* Try it:
Answer these questions using the notes on experimental literature:
1. How many sonnets did Queneau's book contain?
2. How many chapters make up Cortazar's Hopscotch?
3. With which chapter does the reading of Hopscotch's second book begin?

* Given passage:
◇ ◇ ◇ ◇

Page 30 sun eye in triangle
Page 31 idea sun
Page 32 JK Bangs

Thomas Lautwein notes
There are other works of literature you can read in different ways, French authors Raymond Queneau and Georges Perec did similar things. Queneau once published a book with ten sonnets where the lines of the sonnets are sliced so that you can permute the lines and recompose a new sonnets - The number of possible combinations is 100 millions or so. And in Perec's "La vie mode d'emploi" (Life - A Users Manual is the English title) the reader must hop from chapter 9 to chapter 38 or 95 or 46, it's like a puzzle of 99 pieces. Moore takes up the tradition of experimental literature.
John Coulthart adds:
one could also mention Julio Cortazar's Hopscotch:
"To begin with, it is a pretty lengthy and dense story. Briefly, it tells the story of Horacio Oliveira, a middle-class expatriate Argentine with a pronounced intellectual inclination living in Paris in the late 1950s. The story involves his search in the present for a lost love as well as his recollections of their relationship. This search begins in Paris (and all the flashbacks take place in aris) but then moves to Buenos Aires, Argentina. The novelty of the book, and a big part of its claim to fame, however, lies in its structure, and the ways in which the novel's preoccupations are expressed in part through Cortazar's experimental organization. The novel consists of 155 chapters, number 1 through 155 and divided into three sections: "From the other side" (Chapters 1 through 36), "From this side" (Chapters 37 through 56), and "From Diverse Sides: Disposable Chapters" (Chapters 57 through 155). But it is preceded by a "Table of Instructions" in which the reader is informed that the book contains many books but above all it contains two. The first book, we are told, consists of Chapters 1 through 56, read in sequence. The second book includes all 155 chapters (except for Chapter 55, whose contents, in any case, are distributed among a couple of other chapters). The "Table" further gives a "random" order for the reading of this second book. We begin with Chapter 73 then "hop" to Chapter 1, then to 2, then to 116, then to 3 and so on."
or BS Johnson's The Unfortunates:
"One of the lost classics of the 1960s - and a legendary experiment in form - is here reissued for the first time in thirty years.

◇ ◇ ◇ ◇

Stored records:
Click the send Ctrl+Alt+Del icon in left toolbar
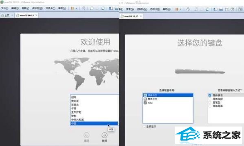 [x=84, y=8]
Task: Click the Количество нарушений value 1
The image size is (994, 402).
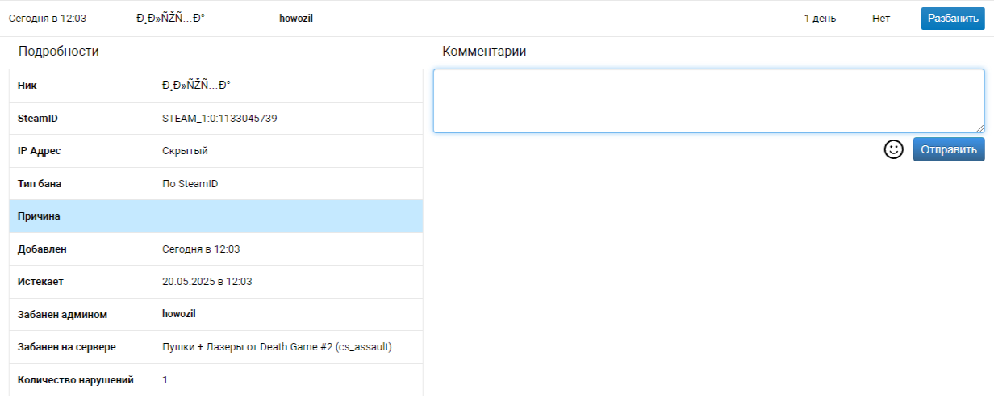Action: 165,379
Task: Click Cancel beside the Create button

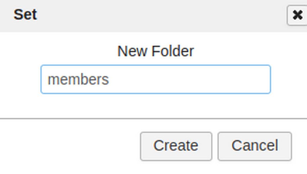Action: (254, 146)
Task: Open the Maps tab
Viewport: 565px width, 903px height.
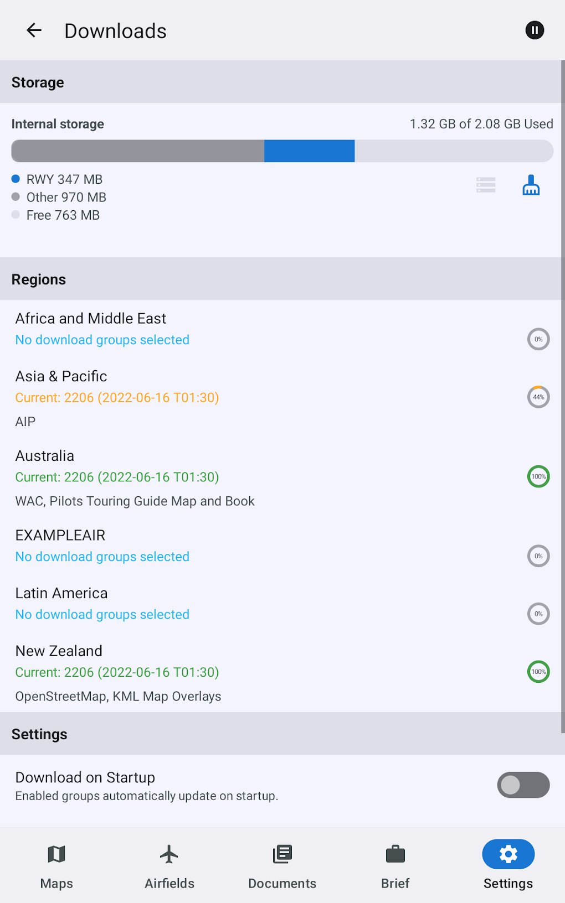Action: [57, 864]
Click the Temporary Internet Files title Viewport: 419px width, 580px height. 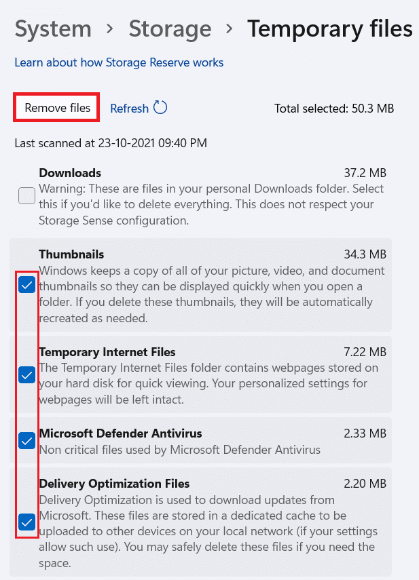tap(107, 352)
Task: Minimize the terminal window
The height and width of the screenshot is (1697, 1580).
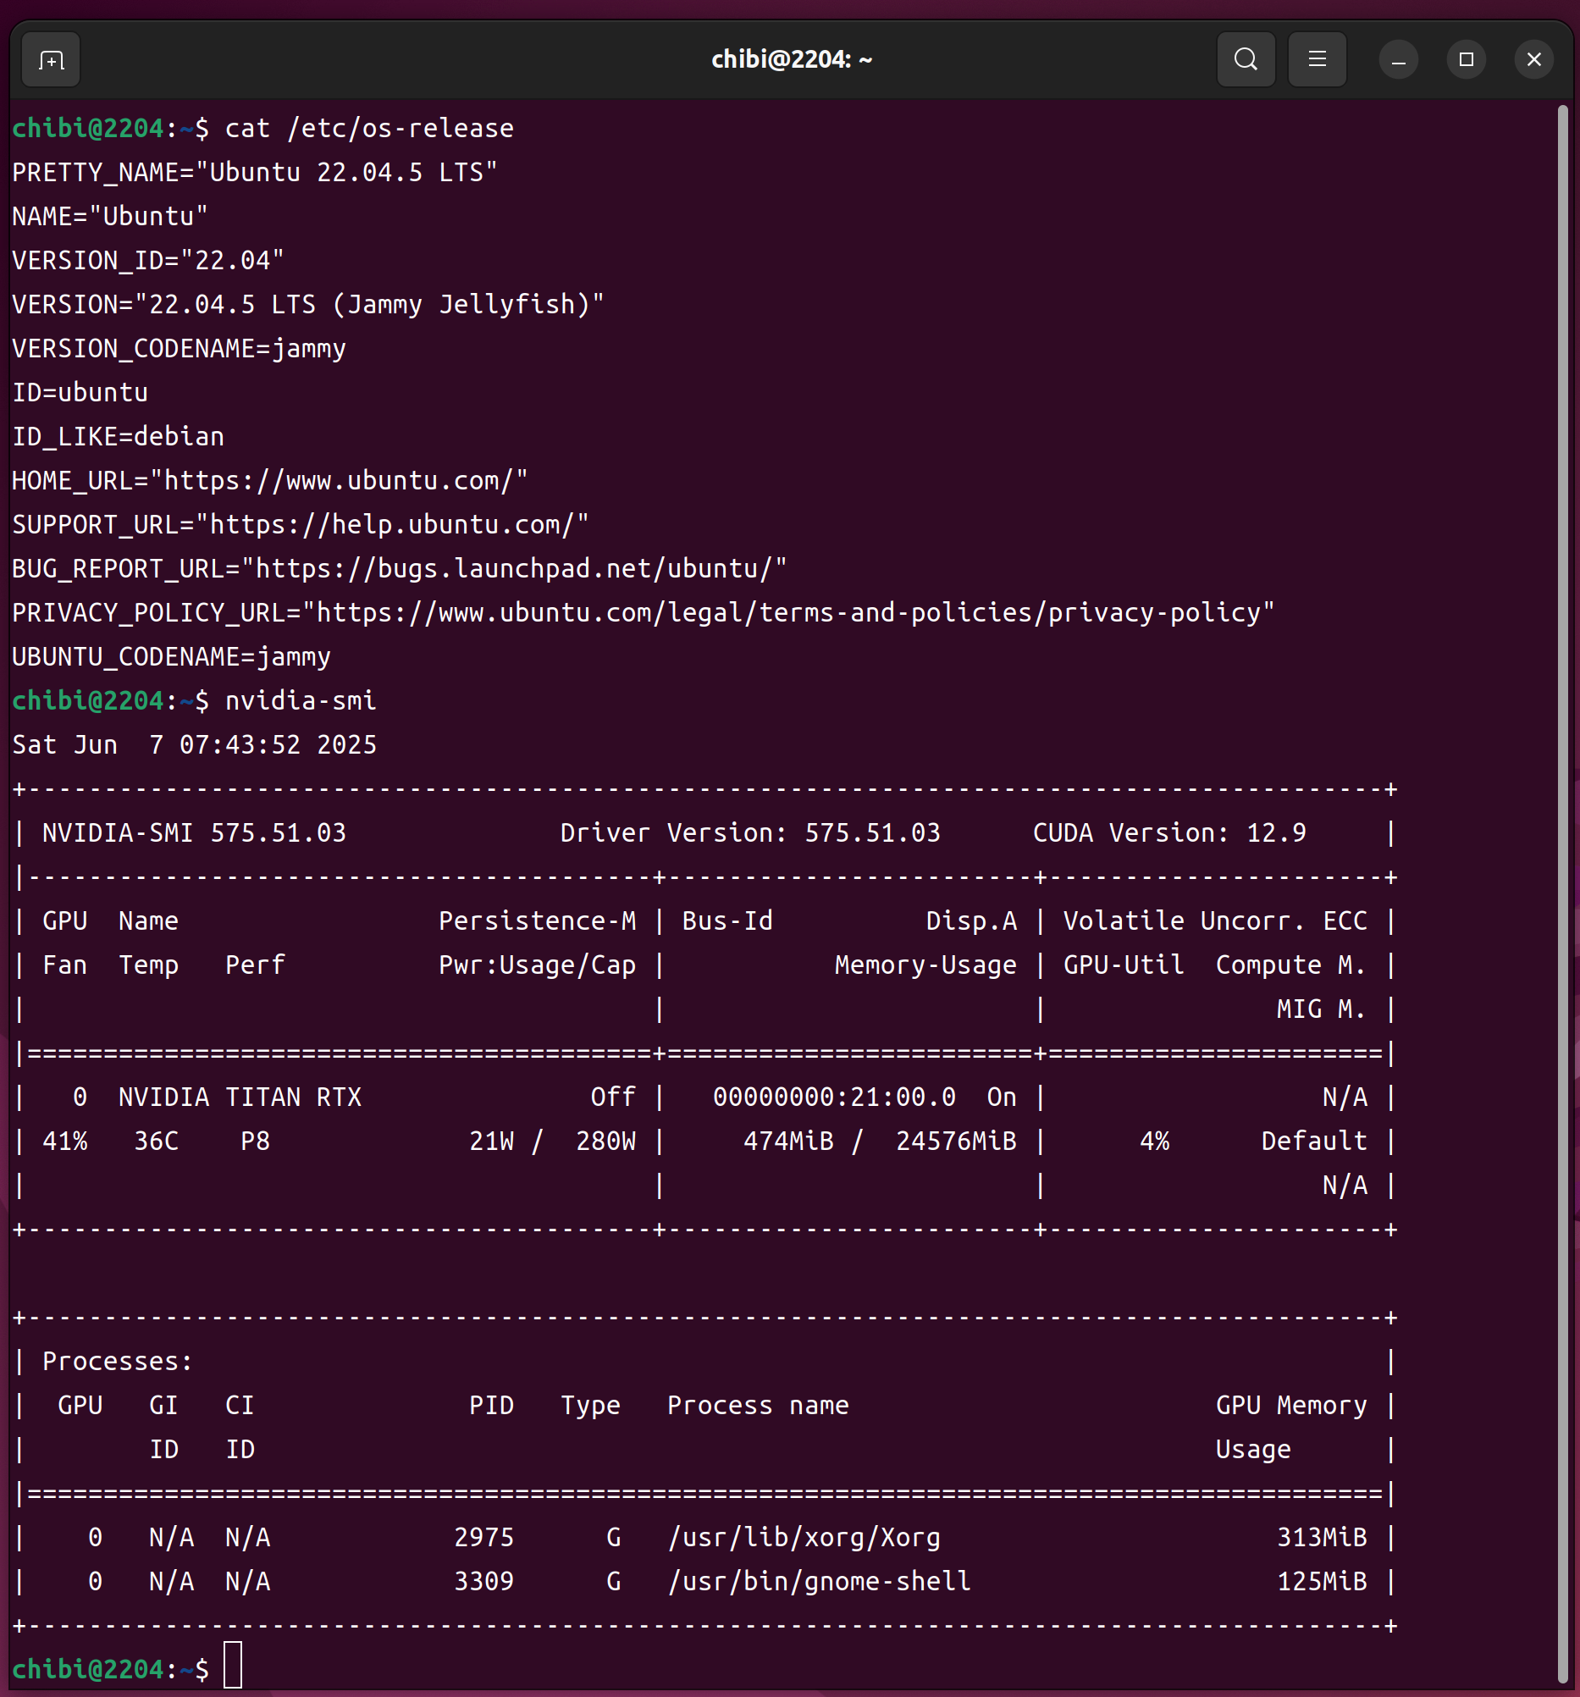Action: (x=1397, y=60)
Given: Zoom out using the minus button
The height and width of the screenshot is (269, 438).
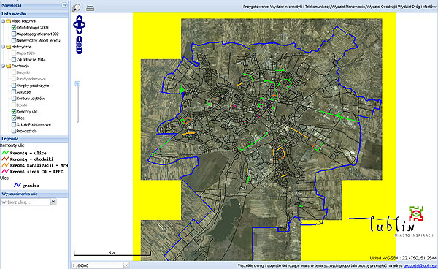Looking at the screenshot, I should pyautogui.click(x=80, y=51).
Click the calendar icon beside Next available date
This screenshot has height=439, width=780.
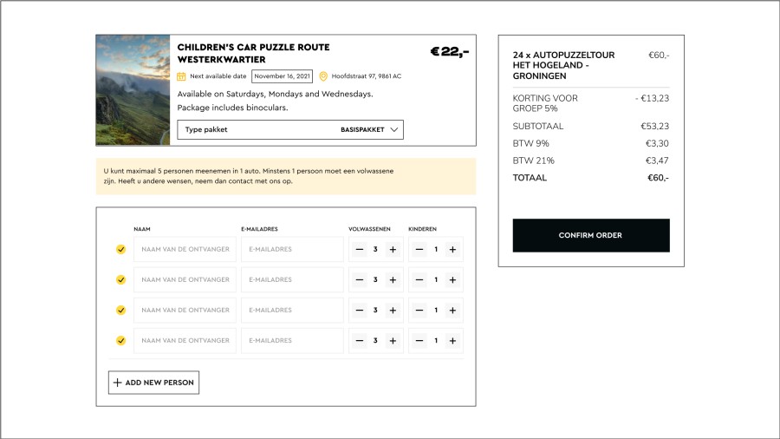(181, 76)
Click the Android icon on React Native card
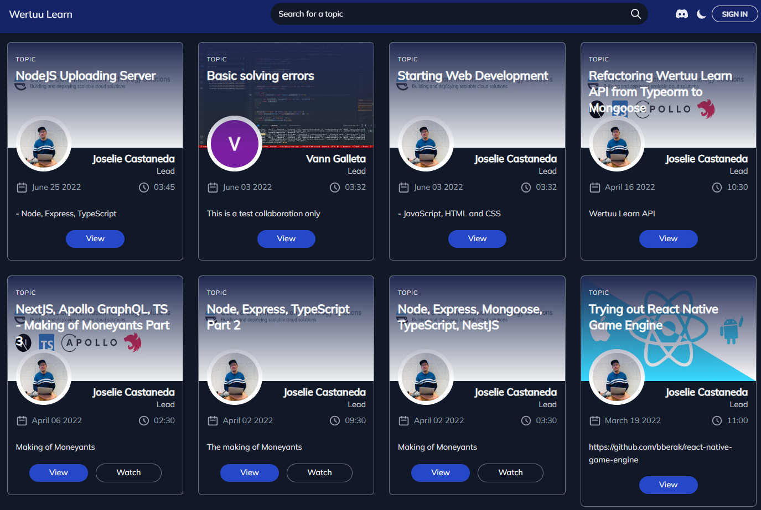 tap(730, 331)
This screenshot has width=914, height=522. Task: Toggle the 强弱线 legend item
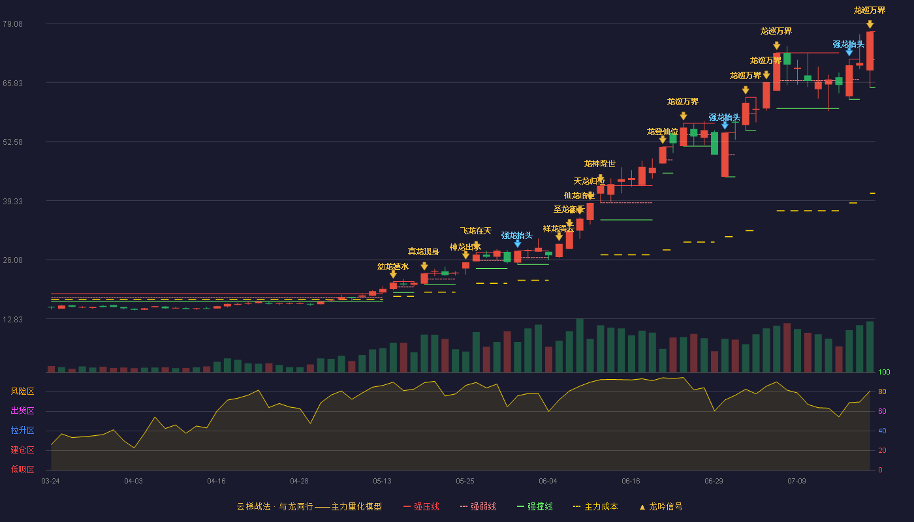pos(478,506)
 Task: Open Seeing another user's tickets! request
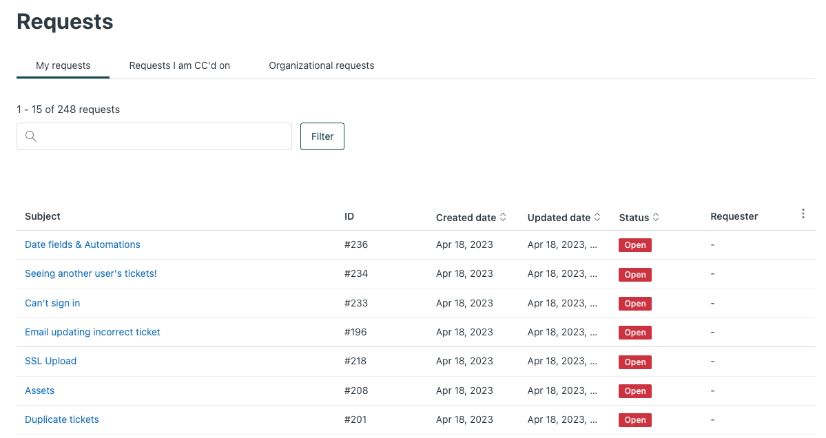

◇ ◇ ◇ ◇

* Exercise solution:
1. Ten
2. 155
3. Chapter 73